* Selected text
Scientific classification
- Kingdom: Plantae
- Clade: Tracheophytes
- Clade: Angiosperms
- Clade: Eudicots
- Clade: Asterids
- Order: Lamiales
- Family: Lamiaceae
- Genus: Prostanthera
- Species: P. carrickiana
- Binomial name: Prostanthera carrickiana B.J.Conn

= Prostanthera carrickiana =

- Genus: Prostanthera
- Species: carrickiana
- Authority: B.J.Conn
- Conservation status: P4

Species of flowering plant

Prostanthera carrickiana, commonly known as Carrick's mintbush, is a species of flowering plant in the family Lamiaceae and is endemic to a restricted area in the south-west of Western Australia. It is an erect shrub with hairy branchlets, elliptical leaves pinkish-red flowers.

==Description==
Prostanthera carrickiana is an erect shrub that typically grows to a height of 0.5-1 m and has cylindrical, densely hairy branchlets. The leaves are elliptical, glabrous, 13–14 mm long, 5.5–8 mm wide on a petiole 0.7–1 mm long. The flowers are arranged singly in two to six leaf axils near the ends of branchlets, each flower on a pedicel 2.5–2.8 mm long. The sepals are green, 6.5–7.5 mm long and form a tube 4.5–6 mm long with two lobes about 2 mm long and 3.5–4 mm wide. The petals are pinkish-red, 23–26 mm long and form a tube 13–15 mm long. The lower lip has three lobes, the centre lobe broadly egg-shaped and concave, 2.5–3.5 mm long and 3.5–4 mm wide and the side lobes 1.5–2 mm long and 2.5–4 mm wide. The upper lip has two egg-shaped lobes 6–6.5 mm long and 8–10 mm wide. Flowering occurs from April to May.

* Data below

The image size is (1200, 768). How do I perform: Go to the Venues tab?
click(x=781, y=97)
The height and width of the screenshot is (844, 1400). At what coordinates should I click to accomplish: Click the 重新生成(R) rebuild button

* Work task A
In the text about Prostanthera carrickiana, during which months does the plant flower?
* Work task B
Pick up the Prostanthera carrickiana text from its last sentence and keep writing.

* Final answer A
April to May

* Final answer B
==Taxonomy==
Prostanthera carrickiana was first formally described in 1987 by Barry Conn in the journal Muelleria from specimens collected in the Clyde Hill Nature Reserve. The specific epithet honours the botanist John Carrick.

==Distribution and habitat==
Carrick's mintbush grows in mallee with a low shrubby understorey but is only known from the Clyde Hill Nature Reserve in the Mallee biogeographic region.

==Conservation status==
Prostanthera carrickiana is classified as "Priority Four" by the Government of Western Australia Department of Parks and Wildlife, meaning that is rare or near threatened.